Media Rights Technologies (MRT) has sent
cease-and-desist letters threatening legal action to Apple, Microsoft,
Adobe, and RealNetworks. MRT is charging these companies with
intentionally avoiding usage of its X1 Secure Recording Control DRM technology
and thus violating the anticircumvention provision of the DMCA. The
technology purportedly prevents stream capture and transcoding on Windows
platforms.
MRT, based in Santa Cruz, CA, operates the
BlueBeat.com
internet radio service, which features intelligent, eclectic programming at true
high-fidelity bit rates -- and, of course, the X1 Secure Recording Control
technology. The company's founder and CEO, Hank Risan, is a colorful
figure whose polymath background includes a PhD from Cambridge at a young age, a
personal fortune made in the financial markets, and a highly prized collection
of vintage guitars.
Yet this has got to be one of the most preposterous DRM-related legal actions
on record. It's now a given that vendors of DRM technologies for consumer
media applications have been unable to earn revenue from software licensing, so
some of them have turned to the legal system through patent assertion to
monetize their technology. Heard of "patent trolls"? MRT is now the
world's first DMCA troll. MRT and its attorneys get points for novelty, at
least.
This threatened litigation is not in the same category as previous abuses of
the DMCA, such as those concerning
garage door openers
and laser printer
toner cartridges, where companies used the DMCA to help preserve market
share against encroaching competitors. Instead, this move smacks of desperation from a
company whose success in selling its DRM software outright has been no different
from that of many other DRM vendors, including one of MRT's targets (RealNetworks)
as well as ContentGuard, Intertrust, and other companies that are now long gone.
The richest of the many ironies here is that MRT's actions reflect a
fundamental misunderstanding of the original intent of the anticircumvention
law: to help companies such as Microsoft, Apple, Adobe, and RealNetworks
avoid responsibility for implementing strong, effective DRM. The
law itself does not specify how powerful a "technical protection measure" (TPM,
the legal term for DRM) needs to be in order to be covered, and court opinions
in cases such as Universal v. Remeirdes (2000) have reinforced this: the law gives digital media technology vendors a backstop regardless of a DRM scheme's strength.

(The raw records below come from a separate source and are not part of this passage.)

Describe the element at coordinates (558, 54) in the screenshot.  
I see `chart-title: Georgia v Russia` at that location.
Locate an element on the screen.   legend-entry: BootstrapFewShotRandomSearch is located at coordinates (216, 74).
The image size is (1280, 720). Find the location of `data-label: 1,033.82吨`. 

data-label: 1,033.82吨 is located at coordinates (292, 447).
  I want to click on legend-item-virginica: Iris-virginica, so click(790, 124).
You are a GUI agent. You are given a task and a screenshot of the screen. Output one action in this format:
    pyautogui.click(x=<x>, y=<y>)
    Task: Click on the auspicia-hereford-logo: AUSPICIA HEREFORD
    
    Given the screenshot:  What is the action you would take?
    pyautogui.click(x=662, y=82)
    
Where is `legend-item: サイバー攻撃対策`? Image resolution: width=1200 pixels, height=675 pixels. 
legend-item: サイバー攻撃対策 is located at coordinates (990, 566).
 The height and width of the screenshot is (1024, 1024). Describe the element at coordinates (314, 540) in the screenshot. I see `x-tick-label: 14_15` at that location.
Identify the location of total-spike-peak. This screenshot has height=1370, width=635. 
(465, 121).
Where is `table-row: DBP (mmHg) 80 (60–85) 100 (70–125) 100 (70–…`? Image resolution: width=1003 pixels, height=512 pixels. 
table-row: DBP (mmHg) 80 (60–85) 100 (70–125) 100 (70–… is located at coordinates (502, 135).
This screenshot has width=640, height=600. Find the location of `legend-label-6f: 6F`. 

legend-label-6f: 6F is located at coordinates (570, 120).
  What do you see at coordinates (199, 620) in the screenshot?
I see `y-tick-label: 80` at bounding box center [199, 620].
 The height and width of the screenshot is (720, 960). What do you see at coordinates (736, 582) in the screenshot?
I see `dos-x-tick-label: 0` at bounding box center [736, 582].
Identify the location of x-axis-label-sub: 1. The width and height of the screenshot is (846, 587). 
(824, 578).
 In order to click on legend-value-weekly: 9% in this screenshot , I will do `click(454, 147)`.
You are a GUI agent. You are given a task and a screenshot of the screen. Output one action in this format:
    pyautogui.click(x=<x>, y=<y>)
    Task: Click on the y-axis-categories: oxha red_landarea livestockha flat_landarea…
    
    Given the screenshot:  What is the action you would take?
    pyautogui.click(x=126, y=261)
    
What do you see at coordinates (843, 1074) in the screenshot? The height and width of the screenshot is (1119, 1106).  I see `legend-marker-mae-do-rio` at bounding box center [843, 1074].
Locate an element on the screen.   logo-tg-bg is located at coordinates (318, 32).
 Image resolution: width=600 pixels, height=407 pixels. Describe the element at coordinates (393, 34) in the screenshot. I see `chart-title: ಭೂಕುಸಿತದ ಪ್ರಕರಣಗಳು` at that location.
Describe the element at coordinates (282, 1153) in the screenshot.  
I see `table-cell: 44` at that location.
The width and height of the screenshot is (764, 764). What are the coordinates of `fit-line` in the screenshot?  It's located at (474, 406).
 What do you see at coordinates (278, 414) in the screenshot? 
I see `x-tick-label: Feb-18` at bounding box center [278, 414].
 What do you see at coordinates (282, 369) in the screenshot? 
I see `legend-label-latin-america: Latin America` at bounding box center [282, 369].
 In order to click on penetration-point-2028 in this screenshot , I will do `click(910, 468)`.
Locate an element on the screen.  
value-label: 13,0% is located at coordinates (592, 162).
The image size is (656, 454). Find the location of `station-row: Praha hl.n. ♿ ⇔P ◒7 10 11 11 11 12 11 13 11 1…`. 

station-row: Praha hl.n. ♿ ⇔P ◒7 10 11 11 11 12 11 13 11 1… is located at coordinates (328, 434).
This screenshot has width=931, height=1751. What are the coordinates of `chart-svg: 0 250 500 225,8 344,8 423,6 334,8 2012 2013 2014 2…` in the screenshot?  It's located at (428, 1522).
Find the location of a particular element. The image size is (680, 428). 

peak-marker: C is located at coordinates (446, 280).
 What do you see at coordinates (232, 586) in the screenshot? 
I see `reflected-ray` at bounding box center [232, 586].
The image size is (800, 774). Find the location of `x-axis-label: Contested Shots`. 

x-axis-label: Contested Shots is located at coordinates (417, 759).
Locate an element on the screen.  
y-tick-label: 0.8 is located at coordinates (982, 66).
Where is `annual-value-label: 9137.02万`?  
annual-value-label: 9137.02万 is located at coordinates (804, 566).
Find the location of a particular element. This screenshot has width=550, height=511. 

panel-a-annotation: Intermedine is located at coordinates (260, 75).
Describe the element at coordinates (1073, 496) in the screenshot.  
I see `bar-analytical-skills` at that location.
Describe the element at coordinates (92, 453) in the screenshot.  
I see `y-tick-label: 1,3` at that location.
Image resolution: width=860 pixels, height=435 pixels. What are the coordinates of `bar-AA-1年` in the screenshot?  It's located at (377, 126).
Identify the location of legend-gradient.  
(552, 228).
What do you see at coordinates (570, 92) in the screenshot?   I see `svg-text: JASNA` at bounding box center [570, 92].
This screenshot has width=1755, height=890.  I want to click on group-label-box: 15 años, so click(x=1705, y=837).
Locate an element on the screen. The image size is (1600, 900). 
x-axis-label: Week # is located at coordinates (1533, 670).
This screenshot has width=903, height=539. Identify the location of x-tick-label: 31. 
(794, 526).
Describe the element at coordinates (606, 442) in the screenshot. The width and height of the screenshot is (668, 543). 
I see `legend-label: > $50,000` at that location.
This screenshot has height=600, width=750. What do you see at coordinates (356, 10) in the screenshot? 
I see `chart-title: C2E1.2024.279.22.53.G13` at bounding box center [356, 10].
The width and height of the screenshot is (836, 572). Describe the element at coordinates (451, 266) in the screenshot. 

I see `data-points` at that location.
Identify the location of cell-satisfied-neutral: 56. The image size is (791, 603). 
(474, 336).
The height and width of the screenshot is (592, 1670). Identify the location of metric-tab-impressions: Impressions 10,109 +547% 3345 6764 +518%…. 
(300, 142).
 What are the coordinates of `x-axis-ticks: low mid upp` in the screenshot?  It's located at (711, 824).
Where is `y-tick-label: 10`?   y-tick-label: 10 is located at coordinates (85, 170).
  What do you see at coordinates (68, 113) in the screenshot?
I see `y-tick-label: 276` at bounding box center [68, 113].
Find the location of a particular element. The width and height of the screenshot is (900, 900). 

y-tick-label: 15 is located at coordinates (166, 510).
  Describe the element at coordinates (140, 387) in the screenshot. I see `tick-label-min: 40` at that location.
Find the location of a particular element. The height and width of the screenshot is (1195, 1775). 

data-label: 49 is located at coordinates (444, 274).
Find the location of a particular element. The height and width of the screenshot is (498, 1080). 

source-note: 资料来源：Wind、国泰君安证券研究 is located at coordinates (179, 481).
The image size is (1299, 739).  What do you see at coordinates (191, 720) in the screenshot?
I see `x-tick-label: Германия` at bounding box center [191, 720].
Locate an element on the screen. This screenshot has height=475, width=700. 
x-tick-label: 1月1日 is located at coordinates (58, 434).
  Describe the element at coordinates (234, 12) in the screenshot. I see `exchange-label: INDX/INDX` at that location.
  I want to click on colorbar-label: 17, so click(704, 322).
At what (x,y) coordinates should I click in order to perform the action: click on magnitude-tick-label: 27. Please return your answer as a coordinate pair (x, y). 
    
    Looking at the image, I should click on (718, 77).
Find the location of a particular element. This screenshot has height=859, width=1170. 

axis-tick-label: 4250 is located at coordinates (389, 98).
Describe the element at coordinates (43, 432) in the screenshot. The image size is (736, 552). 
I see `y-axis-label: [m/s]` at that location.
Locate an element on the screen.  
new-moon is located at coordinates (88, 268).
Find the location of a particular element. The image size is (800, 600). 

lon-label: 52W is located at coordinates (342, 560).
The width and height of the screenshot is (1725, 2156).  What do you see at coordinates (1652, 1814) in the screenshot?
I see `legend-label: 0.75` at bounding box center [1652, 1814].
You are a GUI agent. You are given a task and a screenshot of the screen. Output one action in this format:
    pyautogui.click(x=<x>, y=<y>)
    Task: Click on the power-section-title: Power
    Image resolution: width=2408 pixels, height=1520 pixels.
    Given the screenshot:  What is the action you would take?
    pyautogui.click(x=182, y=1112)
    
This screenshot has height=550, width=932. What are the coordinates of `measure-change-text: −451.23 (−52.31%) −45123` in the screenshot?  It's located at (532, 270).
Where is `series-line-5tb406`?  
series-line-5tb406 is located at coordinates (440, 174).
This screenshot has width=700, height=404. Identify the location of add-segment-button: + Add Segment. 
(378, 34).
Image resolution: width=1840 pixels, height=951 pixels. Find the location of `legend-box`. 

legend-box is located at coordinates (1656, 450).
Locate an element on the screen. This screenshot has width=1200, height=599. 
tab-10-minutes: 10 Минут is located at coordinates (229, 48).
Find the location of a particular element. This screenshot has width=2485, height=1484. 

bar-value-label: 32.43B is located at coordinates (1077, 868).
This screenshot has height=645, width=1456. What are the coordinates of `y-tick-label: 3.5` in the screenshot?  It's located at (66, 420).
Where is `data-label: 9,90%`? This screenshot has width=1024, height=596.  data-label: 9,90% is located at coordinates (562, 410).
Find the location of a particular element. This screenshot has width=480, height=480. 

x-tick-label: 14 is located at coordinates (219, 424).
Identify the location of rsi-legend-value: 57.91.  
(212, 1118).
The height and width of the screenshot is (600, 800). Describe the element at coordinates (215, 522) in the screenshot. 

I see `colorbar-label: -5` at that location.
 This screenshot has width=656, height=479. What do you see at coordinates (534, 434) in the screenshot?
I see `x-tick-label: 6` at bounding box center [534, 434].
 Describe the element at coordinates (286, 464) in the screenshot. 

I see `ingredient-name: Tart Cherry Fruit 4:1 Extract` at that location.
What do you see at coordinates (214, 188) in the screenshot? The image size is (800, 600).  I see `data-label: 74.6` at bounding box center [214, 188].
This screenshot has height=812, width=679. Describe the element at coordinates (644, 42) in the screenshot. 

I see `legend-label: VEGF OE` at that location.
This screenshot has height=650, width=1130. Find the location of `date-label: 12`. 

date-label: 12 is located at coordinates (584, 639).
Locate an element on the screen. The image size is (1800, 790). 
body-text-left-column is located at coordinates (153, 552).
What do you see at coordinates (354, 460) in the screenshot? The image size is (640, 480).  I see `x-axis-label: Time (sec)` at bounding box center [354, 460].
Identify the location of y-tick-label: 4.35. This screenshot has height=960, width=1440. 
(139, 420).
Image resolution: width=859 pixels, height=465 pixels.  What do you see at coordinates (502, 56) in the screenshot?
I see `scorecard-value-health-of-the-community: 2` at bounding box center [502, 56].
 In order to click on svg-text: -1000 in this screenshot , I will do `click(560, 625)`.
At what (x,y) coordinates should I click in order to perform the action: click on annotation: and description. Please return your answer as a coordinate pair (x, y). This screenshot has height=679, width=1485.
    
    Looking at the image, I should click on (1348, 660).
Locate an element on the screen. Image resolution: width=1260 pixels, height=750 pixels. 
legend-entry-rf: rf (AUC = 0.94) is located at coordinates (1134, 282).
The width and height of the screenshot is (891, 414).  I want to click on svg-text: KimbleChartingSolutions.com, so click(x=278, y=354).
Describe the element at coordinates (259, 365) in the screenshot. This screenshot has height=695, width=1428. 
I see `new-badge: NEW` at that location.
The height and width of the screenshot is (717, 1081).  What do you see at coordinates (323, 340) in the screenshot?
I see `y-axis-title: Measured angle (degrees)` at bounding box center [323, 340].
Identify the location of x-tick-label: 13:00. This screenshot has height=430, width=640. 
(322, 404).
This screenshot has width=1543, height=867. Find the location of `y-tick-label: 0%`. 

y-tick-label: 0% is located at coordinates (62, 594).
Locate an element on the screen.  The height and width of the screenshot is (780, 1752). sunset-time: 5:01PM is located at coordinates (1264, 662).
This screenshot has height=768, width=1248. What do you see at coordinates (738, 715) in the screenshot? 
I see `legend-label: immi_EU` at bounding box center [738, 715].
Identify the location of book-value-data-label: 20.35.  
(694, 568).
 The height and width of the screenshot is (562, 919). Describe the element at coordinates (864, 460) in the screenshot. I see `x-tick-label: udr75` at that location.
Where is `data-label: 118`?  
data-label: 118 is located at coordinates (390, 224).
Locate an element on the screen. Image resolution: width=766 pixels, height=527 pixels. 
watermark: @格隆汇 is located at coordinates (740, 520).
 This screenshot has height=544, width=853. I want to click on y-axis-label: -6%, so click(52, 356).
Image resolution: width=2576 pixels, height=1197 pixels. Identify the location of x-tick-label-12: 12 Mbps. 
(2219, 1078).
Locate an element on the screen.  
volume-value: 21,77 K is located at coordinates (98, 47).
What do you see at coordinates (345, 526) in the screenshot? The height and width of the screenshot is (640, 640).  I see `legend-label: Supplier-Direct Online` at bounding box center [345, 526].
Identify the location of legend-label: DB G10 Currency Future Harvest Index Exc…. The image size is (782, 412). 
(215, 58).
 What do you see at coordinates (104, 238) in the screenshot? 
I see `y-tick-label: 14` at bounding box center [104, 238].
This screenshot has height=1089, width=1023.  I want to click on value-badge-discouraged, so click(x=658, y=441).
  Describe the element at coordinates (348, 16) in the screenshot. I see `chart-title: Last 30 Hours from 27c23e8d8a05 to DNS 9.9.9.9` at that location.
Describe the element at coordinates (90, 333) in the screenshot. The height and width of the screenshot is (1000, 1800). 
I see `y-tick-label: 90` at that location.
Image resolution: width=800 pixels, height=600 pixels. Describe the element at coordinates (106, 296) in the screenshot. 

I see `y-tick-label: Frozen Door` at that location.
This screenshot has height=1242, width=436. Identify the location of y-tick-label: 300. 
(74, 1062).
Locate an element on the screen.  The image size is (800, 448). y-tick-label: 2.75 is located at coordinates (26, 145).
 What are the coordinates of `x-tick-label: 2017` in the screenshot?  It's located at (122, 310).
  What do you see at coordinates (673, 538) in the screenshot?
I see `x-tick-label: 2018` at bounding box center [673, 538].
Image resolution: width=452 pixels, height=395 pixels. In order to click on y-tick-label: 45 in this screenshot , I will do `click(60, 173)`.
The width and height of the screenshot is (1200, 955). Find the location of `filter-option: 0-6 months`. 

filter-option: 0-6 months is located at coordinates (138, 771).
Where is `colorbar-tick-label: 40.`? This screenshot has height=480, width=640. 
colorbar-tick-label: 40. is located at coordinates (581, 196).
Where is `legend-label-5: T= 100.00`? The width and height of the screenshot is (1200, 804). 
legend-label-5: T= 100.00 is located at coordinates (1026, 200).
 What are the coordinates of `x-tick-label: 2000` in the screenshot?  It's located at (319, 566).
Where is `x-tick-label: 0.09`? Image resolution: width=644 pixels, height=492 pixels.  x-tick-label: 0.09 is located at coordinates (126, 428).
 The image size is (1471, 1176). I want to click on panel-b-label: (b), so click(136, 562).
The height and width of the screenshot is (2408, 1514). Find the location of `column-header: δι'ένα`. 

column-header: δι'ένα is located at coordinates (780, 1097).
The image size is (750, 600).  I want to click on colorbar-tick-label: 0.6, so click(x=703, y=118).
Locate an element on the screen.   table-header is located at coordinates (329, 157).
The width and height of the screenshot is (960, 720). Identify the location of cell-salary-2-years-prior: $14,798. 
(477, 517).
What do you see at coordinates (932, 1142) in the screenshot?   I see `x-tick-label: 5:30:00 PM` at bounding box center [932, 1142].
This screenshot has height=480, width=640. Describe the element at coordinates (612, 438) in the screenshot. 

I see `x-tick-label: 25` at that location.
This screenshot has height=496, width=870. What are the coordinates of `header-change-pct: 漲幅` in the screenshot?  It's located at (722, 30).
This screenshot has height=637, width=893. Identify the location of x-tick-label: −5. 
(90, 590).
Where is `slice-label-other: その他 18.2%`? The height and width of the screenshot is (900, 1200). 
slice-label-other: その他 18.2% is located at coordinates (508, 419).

The liability for hacks rests solely on the hacker, no matter how easy it is to hack.
MRT is attempting to turn DMCA sideways by effectively accusing these companies of hacking their own technology,
of vicarious liability through being able to adopt X1 Secure Recording Control
(and paying MRT for it, presumably) but choosing not to. On the surface,
this sounds similar to the vicarious liability theory being bandied about in
some current litigation, in which content service providers like YouTube are accused of
failing to implement filtering technology. But there's an important difference: in the latter case, the plaintiffs are not
trying to sell the defendants any technology; they are trying to protect their
copyrights.
If MRT turns this bizarre litigation into a referendum on the effects of the
DMCA on the strength of DRM technologies in the market, that would be quite
interesting. But we doubt that this is MRT's primary intent.